In dit geval acht de rechtbank een termijn van zeven weken na verzending van deze uitspraak een redelijke termijn. Daarbij weegt de rechtbank mee dat sinds het indienen van het verweerschrift reeds enige tijd is verstreken. De rechtbank zal daarbij niet bepalen dat deze termijn wordt verlengd met vertraging door toedoen van eiseres, zoals door verweerder verzocht.

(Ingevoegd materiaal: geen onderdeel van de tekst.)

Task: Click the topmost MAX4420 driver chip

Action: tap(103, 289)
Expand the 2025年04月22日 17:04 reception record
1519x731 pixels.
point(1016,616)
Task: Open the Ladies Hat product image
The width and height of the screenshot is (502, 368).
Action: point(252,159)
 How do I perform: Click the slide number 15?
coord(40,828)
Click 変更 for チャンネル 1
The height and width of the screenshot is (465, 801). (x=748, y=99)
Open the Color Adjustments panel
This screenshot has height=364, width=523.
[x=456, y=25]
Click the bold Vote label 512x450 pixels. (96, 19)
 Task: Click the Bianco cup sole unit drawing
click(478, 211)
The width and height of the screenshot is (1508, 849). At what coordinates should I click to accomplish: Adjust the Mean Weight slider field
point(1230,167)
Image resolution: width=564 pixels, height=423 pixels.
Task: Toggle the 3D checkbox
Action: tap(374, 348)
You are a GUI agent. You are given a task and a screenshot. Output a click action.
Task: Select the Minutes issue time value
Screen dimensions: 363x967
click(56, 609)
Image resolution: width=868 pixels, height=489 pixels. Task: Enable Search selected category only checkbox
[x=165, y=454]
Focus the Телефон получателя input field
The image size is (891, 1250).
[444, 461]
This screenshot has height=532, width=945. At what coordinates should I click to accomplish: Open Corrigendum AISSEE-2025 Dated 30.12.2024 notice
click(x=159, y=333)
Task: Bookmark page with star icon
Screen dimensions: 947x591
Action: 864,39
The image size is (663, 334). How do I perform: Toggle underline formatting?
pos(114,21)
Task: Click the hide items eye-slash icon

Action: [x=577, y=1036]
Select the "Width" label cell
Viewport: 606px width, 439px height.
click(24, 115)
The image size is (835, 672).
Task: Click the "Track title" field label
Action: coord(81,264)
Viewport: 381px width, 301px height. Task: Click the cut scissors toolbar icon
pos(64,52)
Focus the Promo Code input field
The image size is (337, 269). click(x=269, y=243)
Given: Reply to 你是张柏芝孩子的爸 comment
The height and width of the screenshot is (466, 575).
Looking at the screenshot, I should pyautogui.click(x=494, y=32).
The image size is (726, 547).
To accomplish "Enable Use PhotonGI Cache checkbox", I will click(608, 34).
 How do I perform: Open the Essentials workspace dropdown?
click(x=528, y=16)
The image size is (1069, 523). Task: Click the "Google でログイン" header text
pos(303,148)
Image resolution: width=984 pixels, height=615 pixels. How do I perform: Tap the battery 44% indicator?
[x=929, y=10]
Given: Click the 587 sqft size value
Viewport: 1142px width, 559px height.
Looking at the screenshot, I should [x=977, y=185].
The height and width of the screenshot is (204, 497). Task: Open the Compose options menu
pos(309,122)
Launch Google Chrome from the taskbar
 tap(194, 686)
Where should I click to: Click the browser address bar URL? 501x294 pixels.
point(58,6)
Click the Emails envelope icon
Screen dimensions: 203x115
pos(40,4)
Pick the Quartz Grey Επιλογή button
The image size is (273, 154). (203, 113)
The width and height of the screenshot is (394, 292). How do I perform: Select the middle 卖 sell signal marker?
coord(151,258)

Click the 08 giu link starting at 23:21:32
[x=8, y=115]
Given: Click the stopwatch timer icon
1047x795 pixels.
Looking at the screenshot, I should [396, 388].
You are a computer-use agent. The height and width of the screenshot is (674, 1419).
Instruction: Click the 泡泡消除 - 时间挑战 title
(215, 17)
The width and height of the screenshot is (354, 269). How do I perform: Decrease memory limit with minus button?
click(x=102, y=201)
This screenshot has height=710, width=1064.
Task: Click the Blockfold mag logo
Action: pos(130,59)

De rechtbank ziet daarvoor geen aanleiding, reeds omdat een dergelijke bepaling te onbepaald is en geen duidelijkheid biedt aan partijen over de geldende termijn.
De rechtbank bepaalt dat verweerder een dwangsom van € 100,- moet betalen voor elke dag waarmee de beslistermijn nu nog wordt overschreden door verweerder. Daarbij geldt wel een maximum van € 15.000,-. De rechtbank ziet geen aanleiding om in afwijking van het landelijk beleid een lagere dwangsom (zoals verzocht door verweerder) op te leggen.
Omdat de rechtbank het beroep gegrond verklaart, moet verweerder aan eiseres het door haar betaalde griffierecht vergoeden.
Er zijn geen voor vergoeding in aanmerking komende proceskosten.

Beslissing

De rechtbank:
- verklaart het beroep gegrond;
-vernietigt het, met een besluit gelijk te stellen, niet tijdig nemen van een besluit;
- draagt verweerder op binnen zeven weken na de dag van verzending van deze uitspraak alsnog een besluit bekend te maken;
- bepaalt dat verweerder aan eiseres een dwangsom van € 100,- moet betalen voor elke dag waarmee hij de hiervoor genoemde termijn overschrijdt, met een maximum van € 15.000,-;
- draagt verweerder op het betaalde griffierecht van € 50,- aan eiseres te vergoeden.
Deze uitspraak is gedaan door mr. S.A.M.L. van de Sande, rechter, in aanwezigheid van mr. M.R. Jouvenaar, griffier, op 19 september 2022 en openbaar gemaakt door middel van geanonimiseerde publicatie op www.rechtspraak.nl.
De griffier is niet in de gelegenheid om de uitspraak te ondertekenen.
griffier
rechter
Een afschrift van deze uitspraak is verzonden aan partijen op:

Bent u het niet eens met deze uitspraak?

Als u het niet eens bent met deze uitspraak, kunt u een brief sturen naar de rechtbank waarin u uitlegt waarom u het er niet mee eens bent. Dit heet een verzetschrift. U moet dit verzetschrift indienen binnen 6 weken na de dag waarop deze uitspraak is verzonden. U ziet deze datum hierboven. Als u graag een zitting wilt waarin u uw verzetschrift kunt toelichten, kunt u dit in uw verzetschrift vermelden.

Voetnoten

1.In gelijke zin: uitspraak van de rechtbank Overijssel van 4 juli 2022, ECLI:NL:RBOVE:2022:1929.